Tom: Any comment or do you know better way how to support this?

Thanks,
Michal
York Sun July 19, 2017, 10:10 a.m. UTC | #11
> On Jul 19, 2017, at 17:18, Michal Simek <michal.simek@xilinx.com> wrote:
> 
>> On 19.7.2017 11:11, York Sun wrote:
>> 
>>>> On Jul 19, 2017, at 16:25, Michal Simek <michal.simek@xilinx.com> wrote:
>>>> 
>>>>> On 19.7.2017 04:18, York Sun wrote:
>>>>> On 07/18/2017 10:59 PM, Michal Simek wrote:
>>>>> Hi Simon,
>>>>> 
>>>>>> On 18.7.2017 16:50, Simon Glass wrote:
>>>>>> Hi Michal,
>>>>>> 
>>>>>>> On 18 July 2017 at 07:23, Michal Simek <michal.simek@xilinx.com> wrote:
>>>>>>> Hi Simon,
>>>>>>> 
>>>>>>>> On 18.7.2017 16:01, Simon Glass wrote:
>>>>>>>> Hi Michal,
>>>>>>>> 
>>>>>>>>> On 13 July 2017 at 06:50, Michal Simek <michal.simek@xilinx.com> wrote:
>>>>>>>>> From: Siva Durga Prasad Paladugu <siva.durga.paladugu@xilinx.com>
>>>>>>>>> 
>>>>>>>>> Make reserve_mmu a weak so that it provides an option
>>>>>>>>> to customize this routine as per platform need
>>>>>>>> 
>>>>>>>> Why do you need this? Can we instead have the generic code do the
>>>>>>>> right thing? Or can we use reserve_arch() to handle this?
>>>>>>> 
>>>>>>> reserve_mmu is called just for ARM.
>>>>>> 
>>>>>> What arch are you using?
>>>>> 
>>>>> arm64 - a53s
>>>>> 
>>>>>> 
>>>>>>> What we need to do is support configuration where we have small memory
>>>>>>> OCM and we need to put mmu table to different location (TCM) because it
>>>>>>> is simply big and it can't be placed where it is placed now.
>>>>>> 
>>>>>> What is TCM? Is this the internal SRAM?
>>>>> 
>>>>> It is internal sram which is used mostly by R5s in the system but a53
>>>>> has also access to it.
>>>>> 
>>>>>> 
>>>>>> I don't understand 'simply big'. Are you saying it is too big to go
>>>>>> into main memory?
>>>>> 
>>>>> These configuration can't use DDR. One of that configuration which we
>>>>> are using is DDR memory test. It means you run from internal sram (256kB
>>>>> OCM + 256k TCM).
>>>>> Another configuration is for loading stuff to EMMC on different boards.

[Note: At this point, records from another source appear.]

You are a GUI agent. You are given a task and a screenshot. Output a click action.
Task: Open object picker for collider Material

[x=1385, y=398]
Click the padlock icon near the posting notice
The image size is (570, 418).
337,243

>>>>> It means you don't need to setup DDR for generic emmc programming.
>>>>> 
>>>>> All these configurations are using console over DCC - arm jtag uart.
>>>>> 
>>>>>> 
>>>>>>> 
>>>>>>> Based on looking at code the key question is if we can call reserve_mmu
>>>>>>> at that time when reserve_arch is called now.

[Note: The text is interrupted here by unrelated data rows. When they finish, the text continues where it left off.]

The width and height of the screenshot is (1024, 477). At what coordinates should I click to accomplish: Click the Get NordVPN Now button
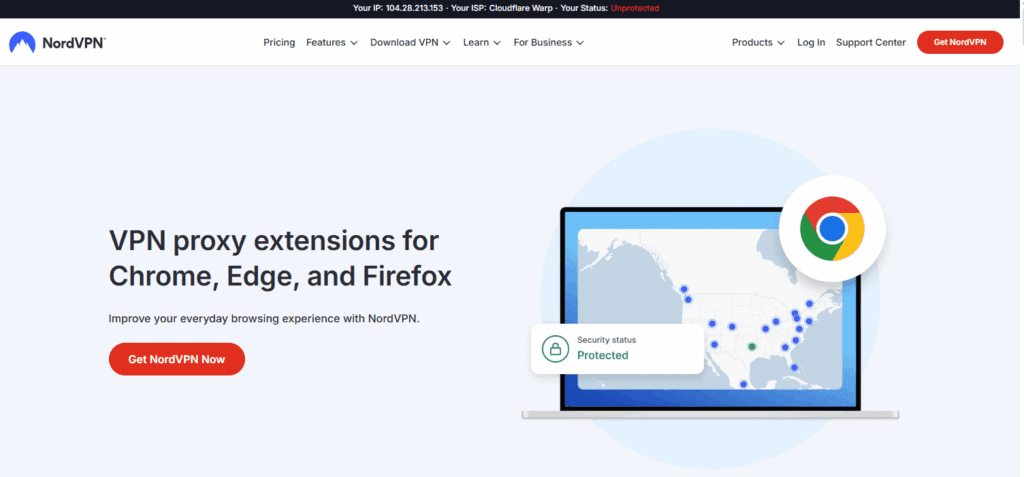coord(176,359)
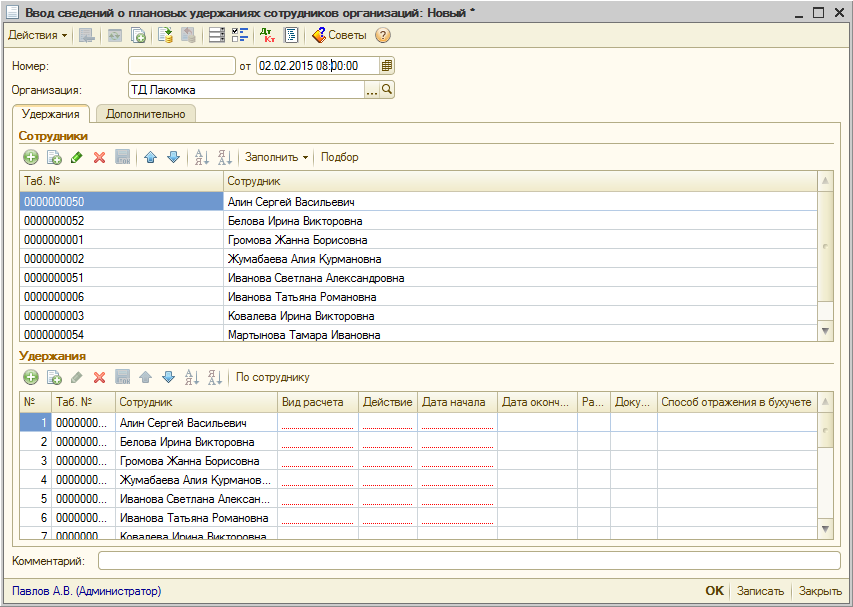
Task: Delete selected row in Сотрудники toolbar
Action: (x=99, y=157)
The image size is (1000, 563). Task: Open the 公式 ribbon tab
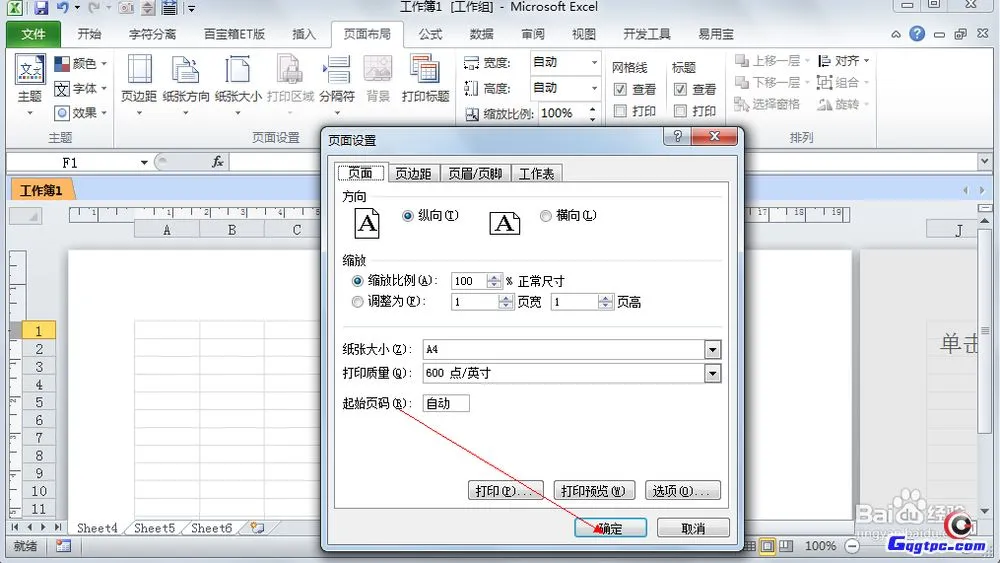point(430,34)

>>>>>>> On zynqmp I can't see any issue to allocate tlb on the stack and call it
>>>>>>> from it. The question is if this is valid for all arms.
>>>>>>> 
>>>>>>> This is just a small hack I have created to move it to stack.
>>>>>>> 
>>>>>>> diff --git a/common/board_f.c b/common/board_f.c
>>>>>>> index 88e20e0168b2..32386c957962 100644
>>>>>>> --- a/common/board_f.c
>>>>>>> +++ b/common/board_f.c
>>>>>>> @@ -433,13 +433,13 @@ __weak int reserve_mmu(void)
>>>>>>>  {
>>>>>>>         /* reserve TLB table */
>>>>>>>         gd->arch.tlb_size = PGTABLE_SIZE;
>>>>>>> -       gd->relocaddr -= gd->arch.tlb_size;
>>>>>>> +       gd->start_addr_sp -= gd->arch.tlb_size;
>>>>>>> 
>>>>>>>         /* round down to next 64 kB limit */
>>>>>>> -       gd->relocaddr &= ~(0x10000 - 1);
>>>>>>> +       gd->start_addr_sp &= ~(0x10000 - 1);
>>>>>>> 
>>>>>>> -       gd->arch.tlb_addr = gd->relocaddr;
>>>>>>> -       debug("TLB table from %08lx to %08lx\n", gd->arch.tlb_addr,
>>>>>>> +       gd->arch.tlb_addr = gd->start_addr_sp;
>>>>>>> +       printf("TLB table from %08lx to %08lx\n", gd->arch.tlb_addr,
>>>>>>>               gd->arch.tlb_addr + gd->arch.tlb_size);
>>>>>>> 
>>>>>>>  #ifdef CONFIG_SYS_MEM_RESERVE_SECURE
>>>>>>> @@ -837,7 +837,7 @@ static int initf_dm(void)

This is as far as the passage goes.